Uncategorized

Free Lunch: David Cay Johnston off the leash

A version of this review appeared at Spot-on last week, but as you know over there I get heavily edited by Chris Nolan who’s a real journalist and all that. The beauty of the zero cost of publishing online is that you can show lots of versions. This is what it looked before it got to her. Enjoy.

Despite being buried in Health 2.0 work, somehow I’ve been managing to read a few books lately. But none of them have been quite as staggering as Free Lunch, the latest from former NY Times investigative reporter David Cay Johnston.

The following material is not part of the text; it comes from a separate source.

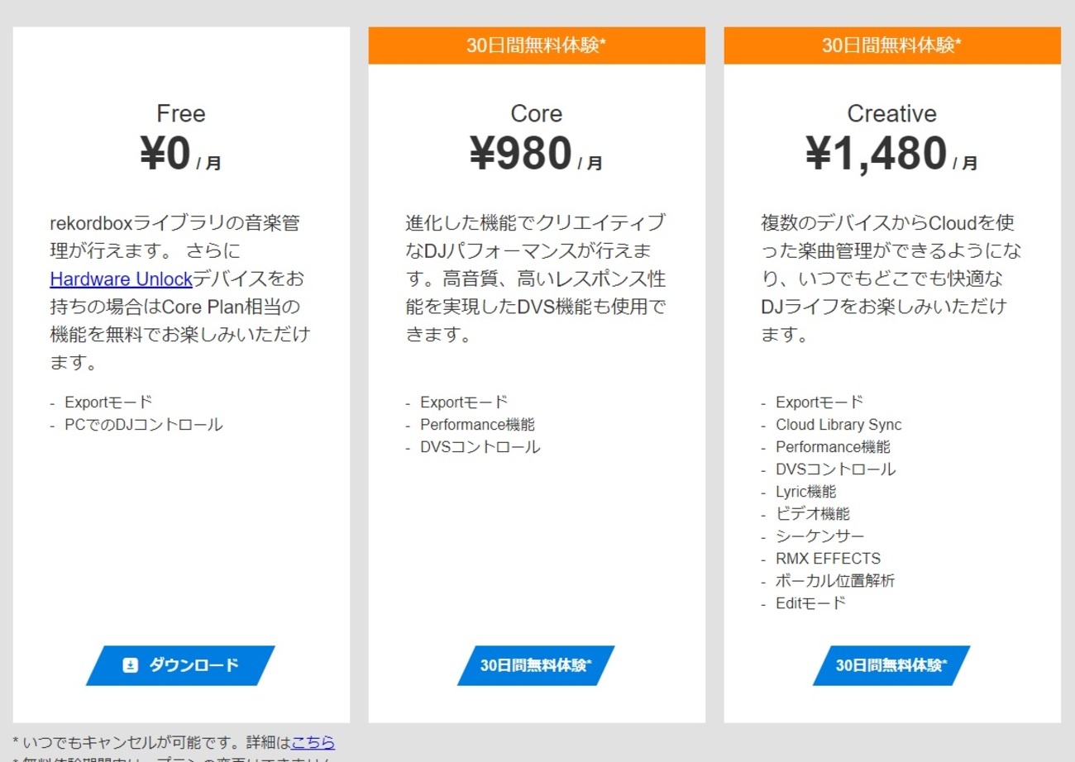Click PCでのDJコントロール in the Free list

Johnston’s best known for his exhaustive investigation into how corporations and very very rich individuals subvert the tax code so that they pay less, while the rest of us pay more. But in this book (probably because he’s no longer a NY Times Reporter and is off the leash of restraint that the Grey Lady seems to put on its reporters) he gets almost biblical in calling out the cheats, crooks and murderers.

And when I say murderers, Johnston is talking about John Snow, Bush’s former treasury secretary — yup the one who did such a great job regulating the sub-prime mortgage market that the potential for a credit and housing collapse in the latter part of this decade was avoided…oh, wait….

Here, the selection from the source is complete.